Goal of the exercise: Begin with the line holding "This screenshot has" and end with the last line of the records below. Set down exactly those lines and leave out every picture.

Extracted entries below:

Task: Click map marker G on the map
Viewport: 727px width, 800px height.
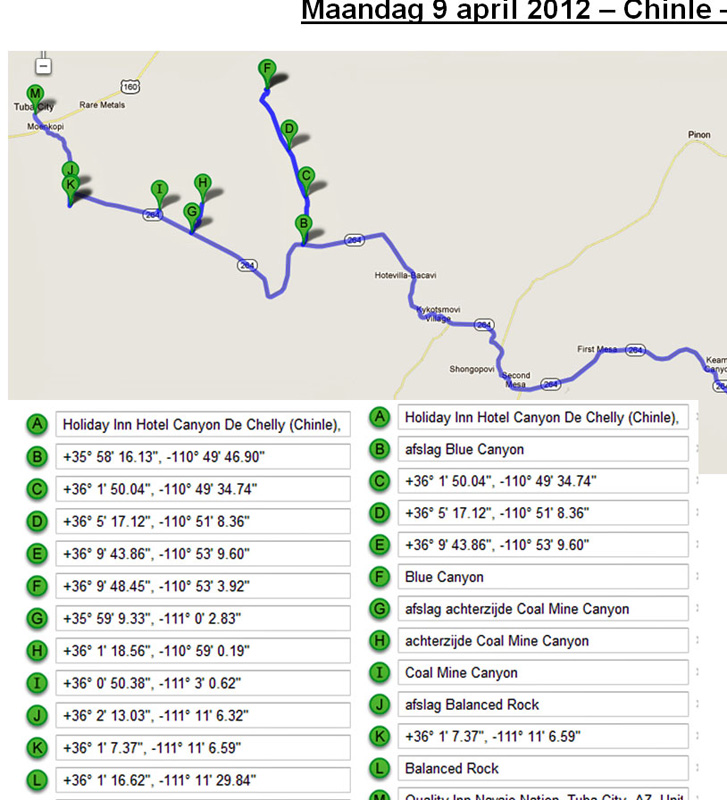Action: point(191,212)
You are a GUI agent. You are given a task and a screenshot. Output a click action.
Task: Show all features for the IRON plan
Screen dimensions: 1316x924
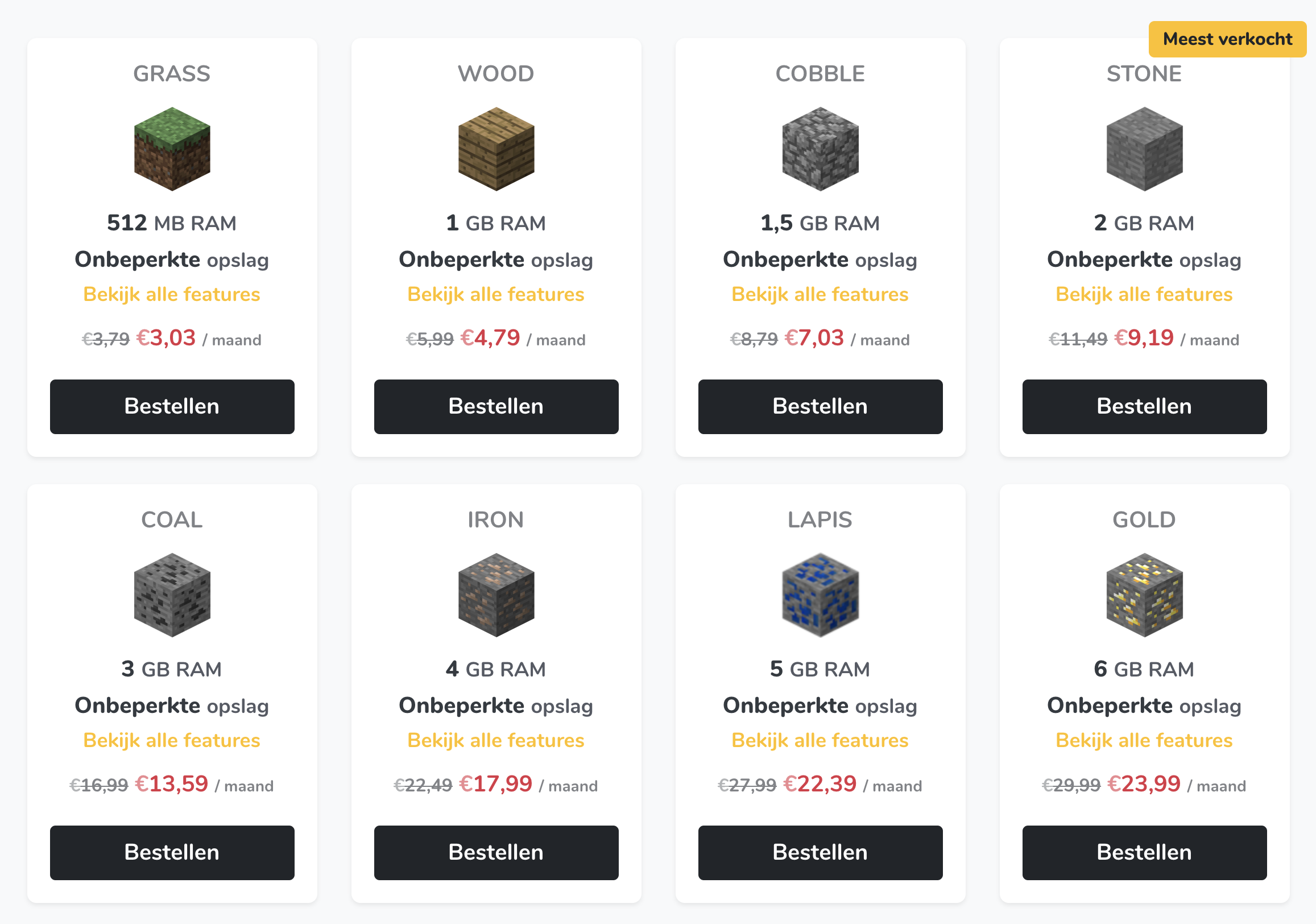pos(496,740)

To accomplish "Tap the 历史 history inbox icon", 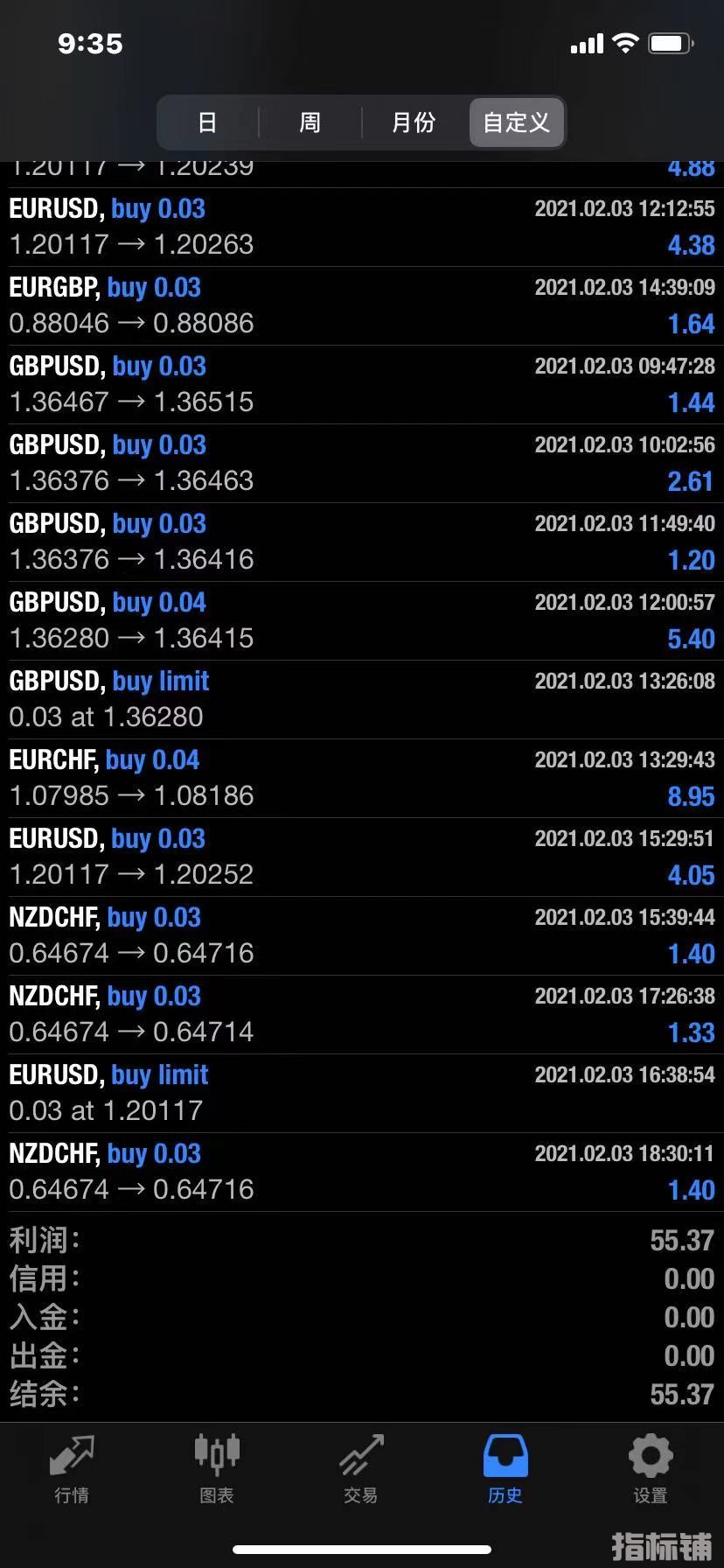I will click(505, 1457).
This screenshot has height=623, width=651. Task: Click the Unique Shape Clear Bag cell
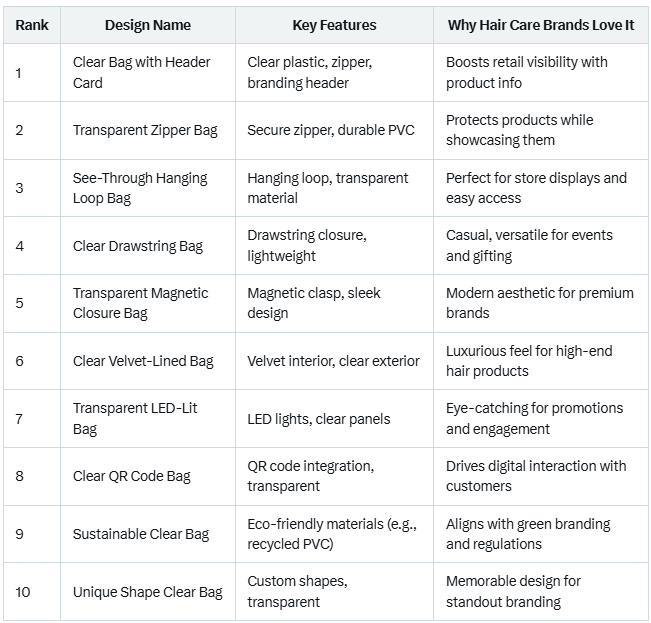(147, 592)
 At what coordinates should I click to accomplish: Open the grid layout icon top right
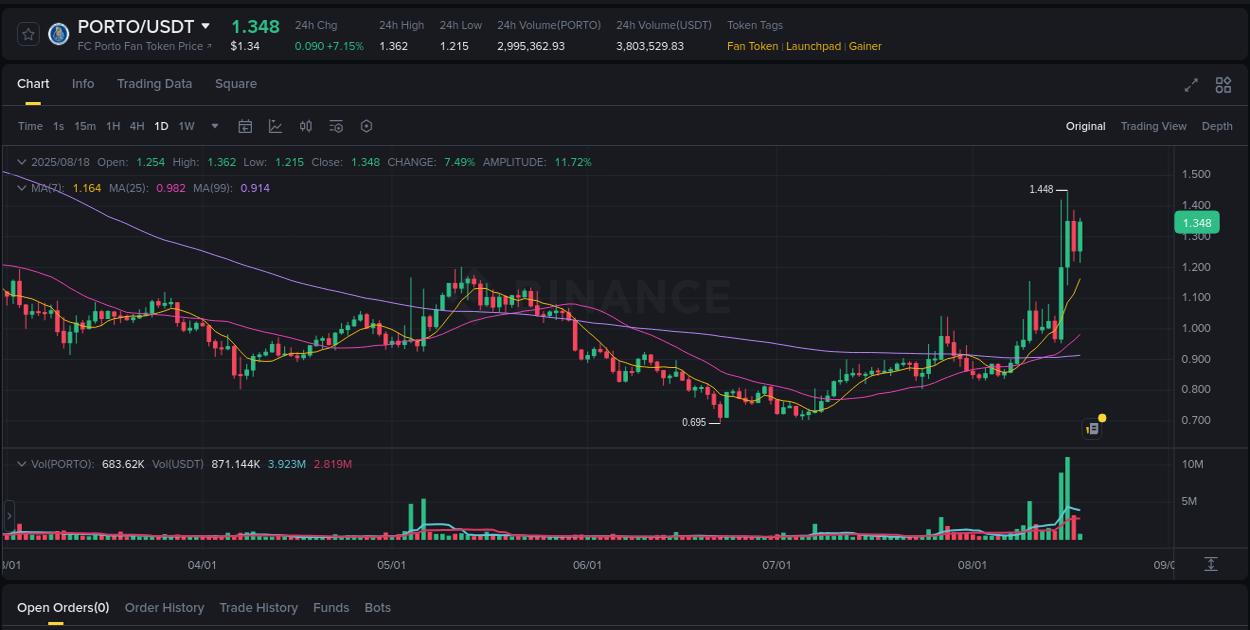[1222, 86]
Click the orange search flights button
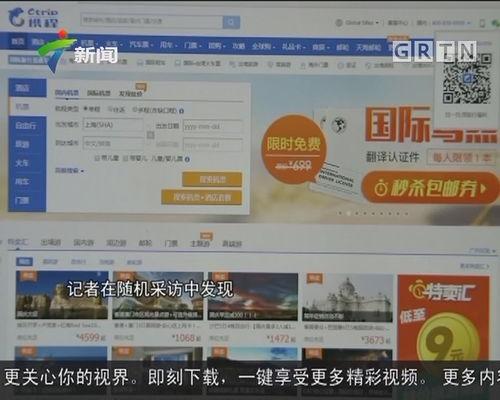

End of Extracted entries.

Solution:
This screenshot has height=623, width=651. Task: Click the Unique Shape Clear Bag cell
(147, 592)
 At what coordinates should I click to accomplish: Open the grid layout icon top right
[1222, 86]
Click the orange search flights button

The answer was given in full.